Challenge: Can you copy the stretch from the line containing "Image resolution: width=773" through the line containing "Action: pos(586,214)", switching "candlestick" to "bar" and keeping everything else unchanged?

Exercise input:
<<<<
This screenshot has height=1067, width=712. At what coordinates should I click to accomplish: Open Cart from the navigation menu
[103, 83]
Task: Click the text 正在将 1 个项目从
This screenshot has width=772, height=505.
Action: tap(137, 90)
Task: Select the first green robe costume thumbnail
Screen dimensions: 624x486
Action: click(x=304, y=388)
>>>>
<<<<
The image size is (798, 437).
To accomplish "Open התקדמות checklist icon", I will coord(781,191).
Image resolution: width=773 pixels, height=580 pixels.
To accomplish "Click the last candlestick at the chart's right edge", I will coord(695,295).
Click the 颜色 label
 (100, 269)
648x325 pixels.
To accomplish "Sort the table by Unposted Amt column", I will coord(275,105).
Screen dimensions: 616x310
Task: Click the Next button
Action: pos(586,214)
>>>>
<<<<
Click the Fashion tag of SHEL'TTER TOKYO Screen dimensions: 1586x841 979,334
>>>>
Finished answer:
Image resolution: width=773 pixels, height=580 pixels.
To accomplish "Click the last bar at the chart's right edge", I will coord(695,295).
Click the 颜色 label
 (100, 269)
648x325 pixels.
To accomplish "Sort the table by Unposted Amt column", I will coord(275,105).
Screen dimensions: 616x310
Task: Click the Next button
Action: pos(586,214)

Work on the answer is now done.